В один из жарких июньских дней ко мне ворвалось человек 25 солдат и стали рыться в моих убогих вещицах, евангелиях, книжках и т. д. Я вся похолодела от страха, но увидя высокую фигуру доктора, успокоилась. Он громко сказал: «Анна Александровна, не волнуйтесь, это простая ревизионная комиссия». И встал около меня, следя за ними, объясняя то или иное. Я слышала, как он сказал им: «Ей осталось несколько дней жить; если хотите быть палачами, то берите на себя ответственность, я на себя не беру». Они с ним согласились, что надо меня вывести. Надзирательница узнала, что меня хотят перевести в женскую тюрьму. Она побежала сообщить об этом доктору и он старался приостановить это решение: он ездил и хлопотал за меня и за других, где мог.

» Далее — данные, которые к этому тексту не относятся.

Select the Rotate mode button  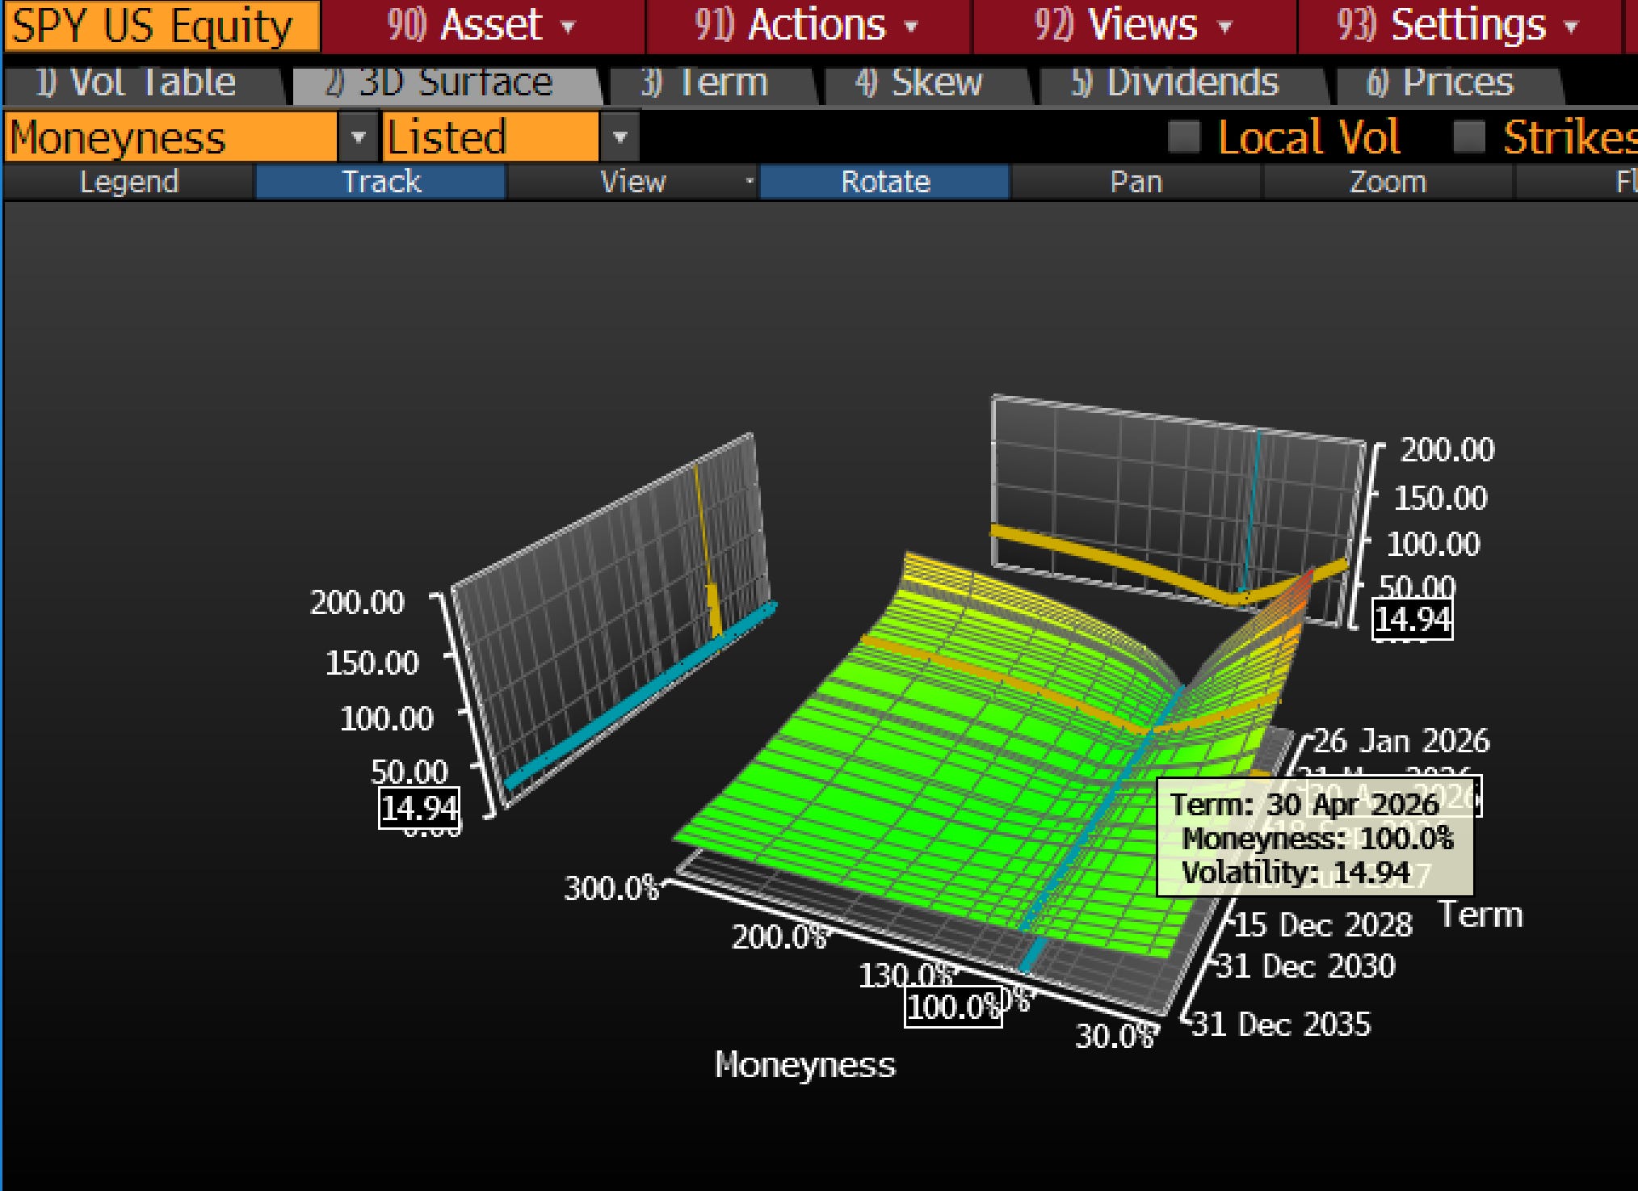885,182
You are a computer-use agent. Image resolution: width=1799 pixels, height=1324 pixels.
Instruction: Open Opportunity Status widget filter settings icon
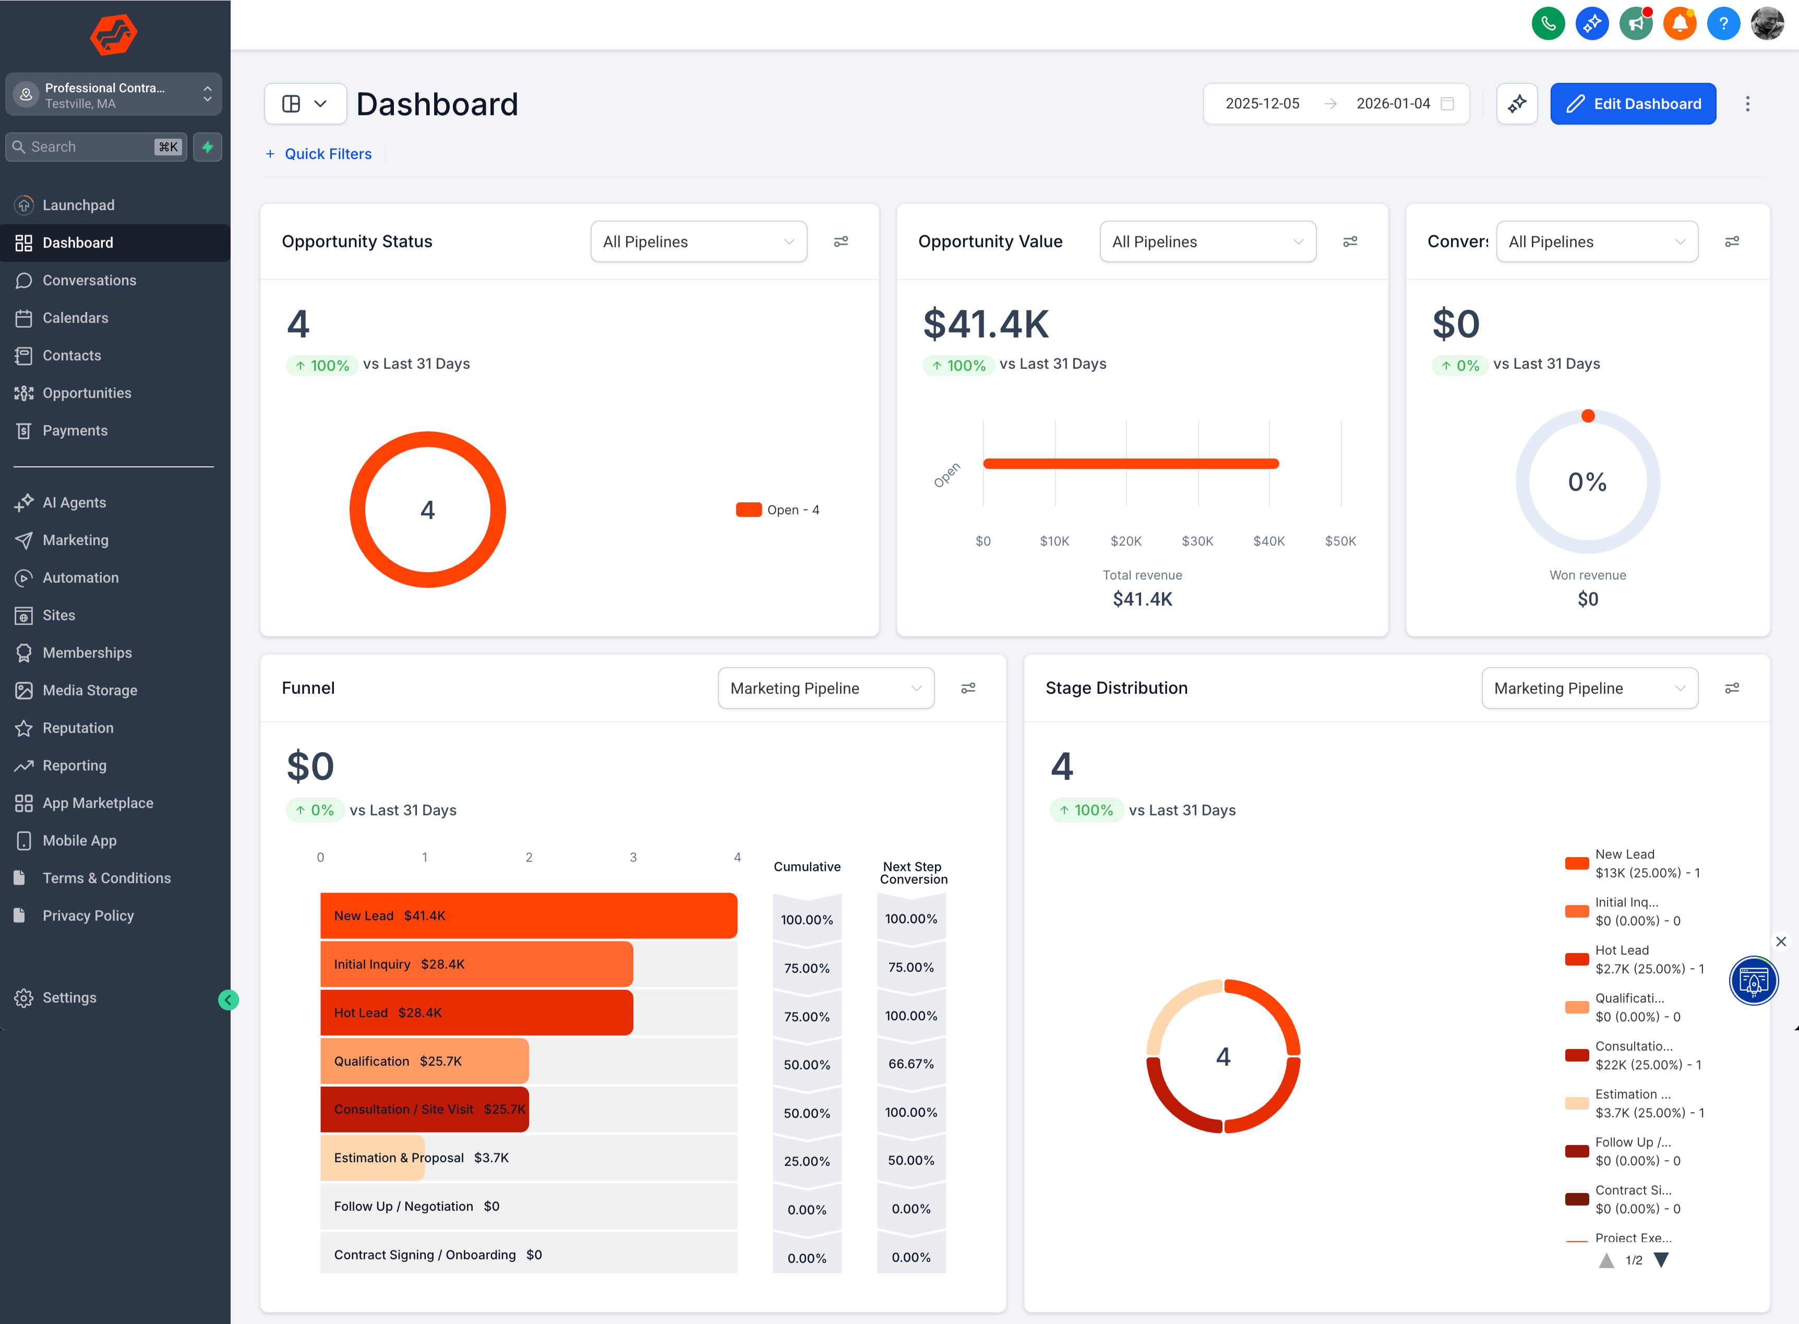tap(841, 241)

Дышать в камерах было нечем. У меня сильно отекли ноги, я все время лежала. Раз в неделю рано утром мыли пол. Проходя мимо меня, солдат-рабочий шепнул мне: «Я всегда за вас молюсь!» — «Кто вы?» — спросила я. «Конюх из придворной конюшни».
Часов в 6. когда я босая стояла, прижавшись к холодной стене, вдруг распахнулась дверь и вошел Чкани. Сперва он спросил меня, была ли у меня истерика после свидания с мамой. Потом продолжая, что он должен мне сообщить, что завтра, вероятно, меня выведут. У меня закружилась голова и я не видала рук, которые протягивали мне солдаты, поздравляя меня. Я почти не соображала, как вдруг услышала голос молодой надзирательницы, которая вбежала в камеру, говоря: «Скорей собирайтесь! За вами идет доктор и депутаты Центрального Совета!» У меня ничего не было, кроме рваной серой шерстяной кофточки и убогих пожитков, которые она завязала наскоро в платок. В это время начала стучать в стену бедная Сухомлинова, прося разрешения проститься со мной, но ей отказали. Вошедшие солдаты окружили меня.